# [WORK TO COMPLETE]
Print the material below line for line, without the pictures.

## BEGIN INFORMATION SHOWN

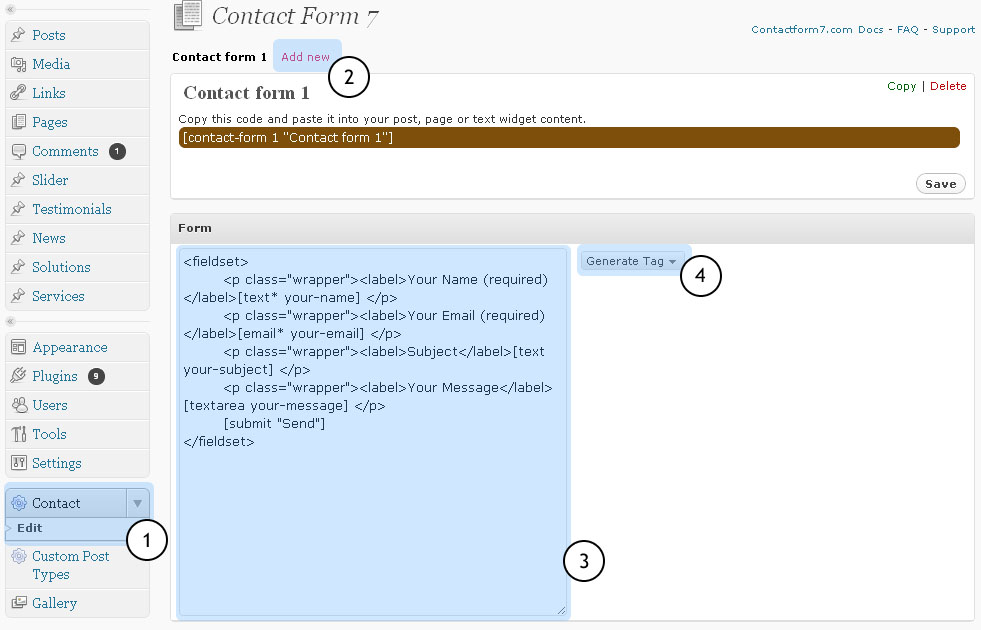This screenshot has width=981, height=630.
Task: Click the red Delete link
Action: point(948,86)
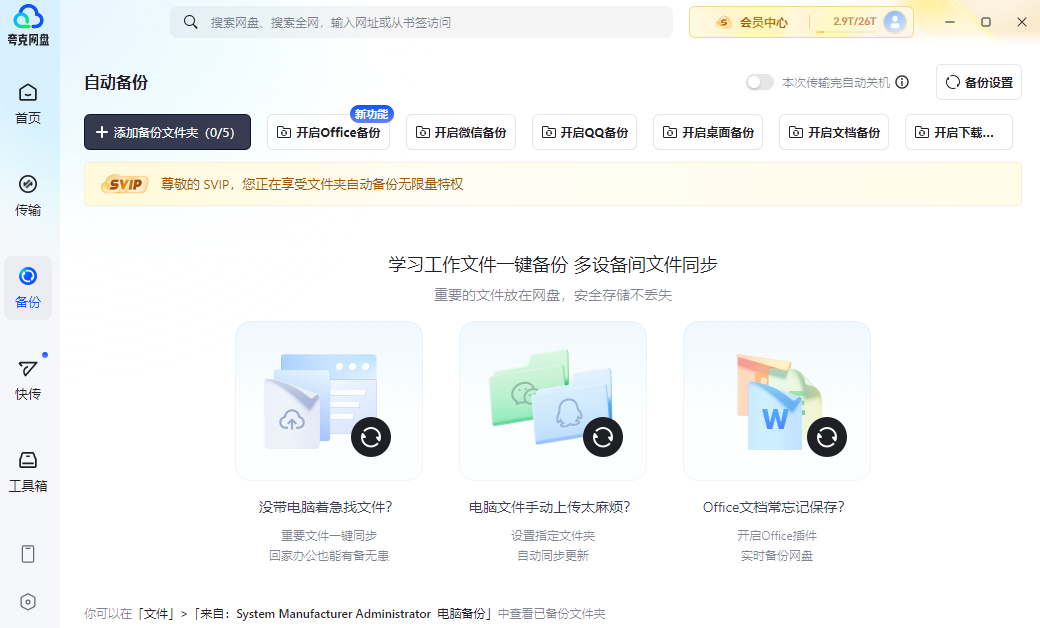1040x628 pixels.
Task: Enable 开启微信备份 option
Action: tap(460, 132)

## END INFORMATION SHOWN

# [SOLUTION TO THIS EXERCISE]
This screenshot has width=981, height=630.
Task: Click the red Delete link
Action: point(948,86)
1040x628 pixels.
Task: Enable 开启微信备份 option
Action: tap(460, 132)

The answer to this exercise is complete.